Asylum data leak found in breach of Privacy Act
The Department of Immigration and Border Protection (DIBP) has been found in breach of the Privacy Act by posting the personal information of approximately 9,250 asylum seekers on a public website.
The Department has been slammed for failing to protect vital information and unlawfully disclosing personal information.
The Office of the Australian Information Commissioner has received a constant stream of privacy complaints since the breach, 1600 to date and they are still coming.
The big leak was found out during an investigation by media outlet the Guardian Australia, which discovered a database of the personal information of almost 10,000 in a report on DIBP’s website.
DIBP removed the report from its website within an hour of being notified.
The department does admit that the file was accessible for eight and a half days.

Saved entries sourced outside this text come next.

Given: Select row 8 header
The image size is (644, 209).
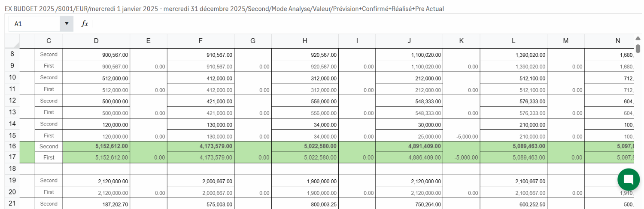Looking at the screenshot, I should [12, 55].
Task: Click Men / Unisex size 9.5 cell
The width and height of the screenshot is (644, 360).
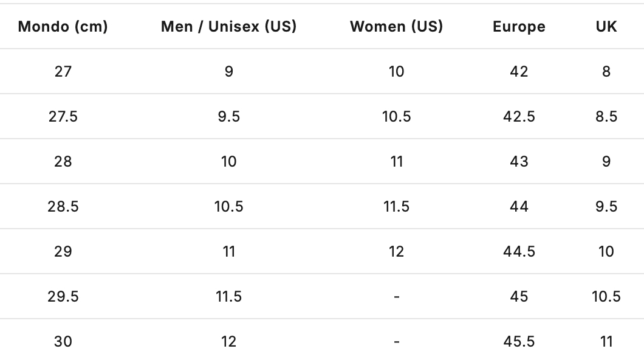Action: click(228, 117)
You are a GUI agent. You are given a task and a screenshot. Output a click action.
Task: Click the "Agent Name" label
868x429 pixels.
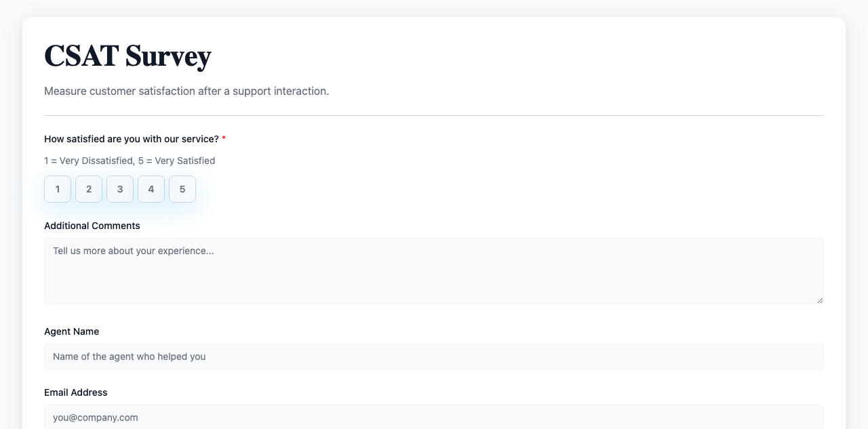[72, 331]
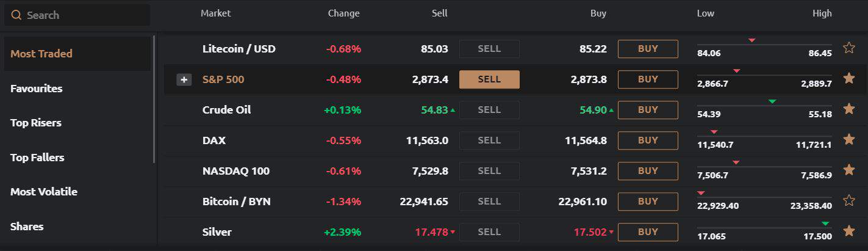Image resolution: width=868 pixels, height=251 pixels.
Task: Click the Silver low-high range bar
Action: click(x=764, y=228)
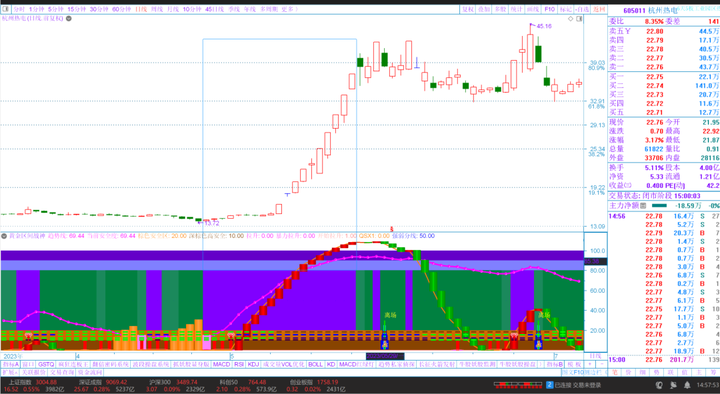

The personal information in the data breach included full names, gender, citizenship, date of birth, period of immigration detention, location, boat arrival details, and the reasons why the individual was deemed to be ‘unlawful’.
Human rights advocates say the breach is about the most serious possible, as it creates a permanent risk for anyone on the list.
“This incident was particularly concerning due to the vulnerability of the people involved,” Australian Privacy Commissioner Timothy Pilgrim says.
The Immigration Department says “statistical data” was mistakenly embedded in a Word document that was published on DIBP’s website.
The report was accessed a number of times, and even republished by the site’s automated archiving service.
Mr Pilgrim said his office’s investigation found that DIBP was aware of the privacy risks of embedding personal information in publications, but that its systems and processes failed to adequately address those risks.